E poi, diciamolo pure ad alta voce: non tutte le donne, per forza, si sentono madri. Non tutte le donne devono sentire il “peso sociale” di essere madri, altrimenti sono fuori dalla storia. Non tutte le donne, infine, hanno la possibilità di essere madri, nonostante il forte e archetipico desiderio, e in una sola immagine si vedono tutta la sofferenza piombar loro addosso.

Quindi sì, dobbiamo stare attenti ai simboli. E così, dopo la segnalazione della deputata Anna Paola Concia del 3 giugno (rivolta alla ministra Elena Bonetti – pari opportunità – e alla ministra Paola Pisano – educazione digitale), l’immagine “fuori dal tempo e dalla storia”, è stata modificata… Ora è un uomo a tenere in braccio un bambino e la donna un pc. Forse sarebbe stato meglio rappresentare solo due soggetti affacciati alla finestra? Tant’è. Ma almeno un piccolo cambiamento è stato fatto.

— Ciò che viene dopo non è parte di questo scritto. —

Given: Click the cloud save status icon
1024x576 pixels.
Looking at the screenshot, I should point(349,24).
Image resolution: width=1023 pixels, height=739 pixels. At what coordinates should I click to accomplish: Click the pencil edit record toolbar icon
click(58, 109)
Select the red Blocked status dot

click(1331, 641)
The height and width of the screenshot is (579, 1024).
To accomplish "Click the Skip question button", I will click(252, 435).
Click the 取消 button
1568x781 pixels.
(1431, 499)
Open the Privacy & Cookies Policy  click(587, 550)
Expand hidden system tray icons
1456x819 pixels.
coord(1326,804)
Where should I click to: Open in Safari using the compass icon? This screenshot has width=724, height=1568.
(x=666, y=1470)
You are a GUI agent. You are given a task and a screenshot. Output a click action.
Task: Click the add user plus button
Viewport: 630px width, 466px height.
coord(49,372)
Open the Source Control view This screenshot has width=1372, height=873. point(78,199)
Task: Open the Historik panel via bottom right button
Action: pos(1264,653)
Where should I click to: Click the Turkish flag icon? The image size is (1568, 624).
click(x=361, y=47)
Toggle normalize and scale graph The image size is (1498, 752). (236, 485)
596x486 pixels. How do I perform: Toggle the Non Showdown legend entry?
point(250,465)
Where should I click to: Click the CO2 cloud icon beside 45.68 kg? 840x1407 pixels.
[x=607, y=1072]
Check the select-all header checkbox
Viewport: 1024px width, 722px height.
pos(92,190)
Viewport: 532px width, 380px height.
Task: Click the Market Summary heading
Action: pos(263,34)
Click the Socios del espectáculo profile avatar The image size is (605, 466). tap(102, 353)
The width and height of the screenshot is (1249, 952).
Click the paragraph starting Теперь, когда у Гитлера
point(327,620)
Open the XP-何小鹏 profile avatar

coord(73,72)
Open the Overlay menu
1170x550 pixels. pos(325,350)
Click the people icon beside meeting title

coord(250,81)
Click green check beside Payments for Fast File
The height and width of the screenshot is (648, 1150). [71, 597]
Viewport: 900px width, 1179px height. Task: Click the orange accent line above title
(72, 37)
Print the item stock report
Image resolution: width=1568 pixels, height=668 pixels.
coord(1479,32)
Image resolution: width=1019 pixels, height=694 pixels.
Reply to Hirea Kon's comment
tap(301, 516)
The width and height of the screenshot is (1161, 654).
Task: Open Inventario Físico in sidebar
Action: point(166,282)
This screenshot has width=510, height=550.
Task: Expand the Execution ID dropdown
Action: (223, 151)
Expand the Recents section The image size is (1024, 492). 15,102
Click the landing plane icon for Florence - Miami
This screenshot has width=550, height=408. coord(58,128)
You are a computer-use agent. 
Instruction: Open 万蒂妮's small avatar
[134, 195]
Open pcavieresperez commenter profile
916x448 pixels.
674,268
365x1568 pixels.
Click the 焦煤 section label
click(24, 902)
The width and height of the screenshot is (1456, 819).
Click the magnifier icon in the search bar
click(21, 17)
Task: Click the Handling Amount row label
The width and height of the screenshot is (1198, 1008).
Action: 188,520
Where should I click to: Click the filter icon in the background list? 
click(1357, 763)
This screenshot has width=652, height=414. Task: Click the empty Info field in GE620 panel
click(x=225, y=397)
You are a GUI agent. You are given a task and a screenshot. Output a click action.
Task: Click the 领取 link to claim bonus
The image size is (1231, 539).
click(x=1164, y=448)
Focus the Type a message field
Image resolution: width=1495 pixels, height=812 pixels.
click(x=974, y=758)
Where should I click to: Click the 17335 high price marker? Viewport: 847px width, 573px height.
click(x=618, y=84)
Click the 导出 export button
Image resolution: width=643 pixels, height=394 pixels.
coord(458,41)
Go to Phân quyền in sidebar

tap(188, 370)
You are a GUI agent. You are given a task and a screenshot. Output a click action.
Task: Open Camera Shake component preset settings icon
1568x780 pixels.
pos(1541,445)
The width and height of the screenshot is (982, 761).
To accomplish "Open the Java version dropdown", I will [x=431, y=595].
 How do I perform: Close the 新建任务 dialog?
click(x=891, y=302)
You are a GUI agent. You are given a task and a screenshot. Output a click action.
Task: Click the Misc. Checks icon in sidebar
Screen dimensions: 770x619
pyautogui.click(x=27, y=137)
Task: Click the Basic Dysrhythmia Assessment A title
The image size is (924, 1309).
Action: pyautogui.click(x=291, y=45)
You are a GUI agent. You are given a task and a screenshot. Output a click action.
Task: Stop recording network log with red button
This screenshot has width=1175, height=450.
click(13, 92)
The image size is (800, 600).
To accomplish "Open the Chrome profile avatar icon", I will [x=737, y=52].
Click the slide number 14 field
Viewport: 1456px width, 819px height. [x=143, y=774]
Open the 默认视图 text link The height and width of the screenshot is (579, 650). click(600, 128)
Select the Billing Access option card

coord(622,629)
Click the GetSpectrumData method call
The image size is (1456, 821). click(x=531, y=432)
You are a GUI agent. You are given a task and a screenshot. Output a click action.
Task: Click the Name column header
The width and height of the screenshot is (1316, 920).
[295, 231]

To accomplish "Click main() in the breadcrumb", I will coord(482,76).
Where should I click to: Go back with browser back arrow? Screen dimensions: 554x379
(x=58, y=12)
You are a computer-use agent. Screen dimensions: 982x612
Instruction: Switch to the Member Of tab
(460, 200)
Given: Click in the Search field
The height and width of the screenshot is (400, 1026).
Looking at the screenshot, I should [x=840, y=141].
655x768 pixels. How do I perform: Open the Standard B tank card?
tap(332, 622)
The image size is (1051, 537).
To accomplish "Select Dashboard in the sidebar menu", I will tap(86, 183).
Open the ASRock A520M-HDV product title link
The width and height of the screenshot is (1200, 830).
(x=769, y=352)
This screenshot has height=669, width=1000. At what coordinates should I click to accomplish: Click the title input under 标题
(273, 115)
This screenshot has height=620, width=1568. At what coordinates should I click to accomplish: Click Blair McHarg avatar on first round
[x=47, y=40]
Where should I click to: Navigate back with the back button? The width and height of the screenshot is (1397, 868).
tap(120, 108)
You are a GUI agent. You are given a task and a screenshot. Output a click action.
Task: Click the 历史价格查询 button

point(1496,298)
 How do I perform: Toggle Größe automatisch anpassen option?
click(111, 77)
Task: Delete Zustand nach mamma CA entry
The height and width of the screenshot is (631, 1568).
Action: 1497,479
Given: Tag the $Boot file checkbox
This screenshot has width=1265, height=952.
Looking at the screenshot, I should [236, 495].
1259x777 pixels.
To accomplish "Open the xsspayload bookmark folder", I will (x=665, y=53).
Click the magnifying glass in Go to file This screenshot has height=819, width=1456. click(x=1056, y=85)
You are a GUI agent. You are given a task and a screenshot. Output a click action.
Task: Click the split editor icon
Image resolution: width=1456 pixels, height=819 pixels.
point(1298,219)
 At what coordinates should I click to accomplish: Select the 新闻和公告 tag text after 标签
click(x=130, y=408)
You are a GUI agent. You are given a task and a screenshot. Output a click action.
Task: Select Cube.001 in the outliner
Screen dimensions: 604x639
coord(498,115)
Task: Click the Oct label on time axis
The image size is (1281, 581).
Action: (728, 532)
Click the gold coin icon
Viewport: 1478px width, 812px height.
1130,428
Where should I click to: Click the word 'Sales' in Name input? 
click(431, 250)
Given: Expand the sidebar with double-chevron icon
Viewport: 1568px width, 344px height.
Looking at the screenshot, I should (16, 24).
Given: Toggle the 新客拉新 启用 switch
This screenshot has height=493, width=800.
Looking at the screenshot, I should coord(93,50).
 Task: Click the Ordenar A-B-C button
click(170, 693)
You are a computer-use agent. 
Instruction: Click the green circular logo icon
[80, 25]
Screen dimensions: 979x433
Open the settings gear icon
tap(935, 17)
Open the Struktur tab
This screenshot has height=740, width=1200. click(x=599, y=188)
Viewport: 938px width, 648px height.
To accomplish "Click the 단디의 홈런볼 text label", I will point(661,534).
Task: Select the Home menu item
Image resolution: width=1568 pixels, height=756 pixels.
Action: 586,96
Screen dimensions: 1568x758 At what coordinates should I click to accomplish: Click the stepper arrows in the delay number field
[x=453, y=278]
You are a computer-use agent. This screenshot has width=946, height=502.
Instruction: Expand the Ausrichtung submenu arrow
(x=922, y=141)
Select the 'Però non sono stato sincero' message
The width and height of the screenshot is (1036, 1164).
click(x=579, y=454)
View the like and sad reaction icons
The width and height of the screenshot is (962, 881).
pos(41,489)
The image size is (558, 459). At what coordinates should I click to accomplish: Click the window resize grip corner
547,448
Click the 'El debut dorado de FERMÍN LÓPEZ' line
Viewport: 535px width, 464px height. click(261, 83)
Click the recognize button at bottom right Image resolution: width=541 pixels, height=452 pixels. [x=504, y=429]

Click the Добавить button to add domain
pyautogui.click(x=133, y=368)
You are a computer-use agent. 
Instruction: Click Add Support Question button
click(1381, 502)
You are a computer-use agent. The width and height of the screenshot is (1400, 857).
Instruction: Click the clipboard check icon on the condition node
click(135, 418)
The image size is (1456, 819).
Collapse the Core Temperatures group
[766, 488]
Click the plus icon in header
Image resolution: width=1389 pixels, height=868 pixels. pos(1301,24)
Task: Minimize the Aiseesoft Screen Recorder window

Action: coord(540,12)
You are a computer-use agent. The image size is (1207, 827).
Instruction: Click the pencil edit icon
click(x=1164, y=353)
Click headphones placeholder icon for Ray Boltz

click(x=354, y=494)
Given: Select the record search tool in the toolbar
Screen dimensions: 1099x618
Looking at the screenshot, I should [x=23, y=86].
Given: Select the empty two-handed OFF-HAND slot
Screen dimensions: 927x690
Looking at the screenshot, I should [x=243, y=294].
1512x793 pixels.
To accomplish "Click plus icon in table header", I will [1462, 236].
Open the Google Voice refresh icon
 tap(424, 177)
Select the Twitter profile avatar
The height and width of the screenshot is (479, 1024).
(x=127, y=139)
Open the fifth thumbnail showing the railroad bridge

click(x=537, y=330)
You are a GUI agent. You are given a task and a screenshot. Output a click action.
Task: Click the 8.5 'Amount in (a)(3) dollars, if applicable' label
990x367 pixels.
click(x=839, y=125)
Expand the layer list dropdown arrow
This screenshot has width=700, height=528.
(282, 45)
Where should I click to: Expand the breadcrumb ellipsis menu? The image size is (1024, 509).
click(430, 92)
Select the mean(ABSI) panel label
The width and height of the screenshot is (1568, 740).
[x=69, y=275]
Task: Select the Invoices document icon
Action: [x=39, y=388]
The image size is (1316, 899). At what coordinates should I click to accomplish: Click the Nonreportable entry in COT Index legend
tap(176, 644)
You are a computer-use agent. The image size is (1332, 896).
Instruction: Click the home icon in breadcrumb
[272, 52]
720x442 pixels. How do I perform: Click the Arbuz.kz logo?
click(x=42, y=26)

Il nostro pensiero va, allora, a tutte quelle donne e associazioni che, con grande audacia, portano avanti la causa. Pensiamo, tanto per citarne una tra tutte, a Inclusione Donna, un’iniziativa che riunisce 60 associazioni e decine di migliaia di donne in tutta Italia. O a Féminin Pluriel, network internazionale femminile, rappresentato nel Bel Paese da Diana Palomba. E a tutte le donne del nostro eBook. Ad maiora. Perché di strada ce n’è ancora molta, troppa da percorrere.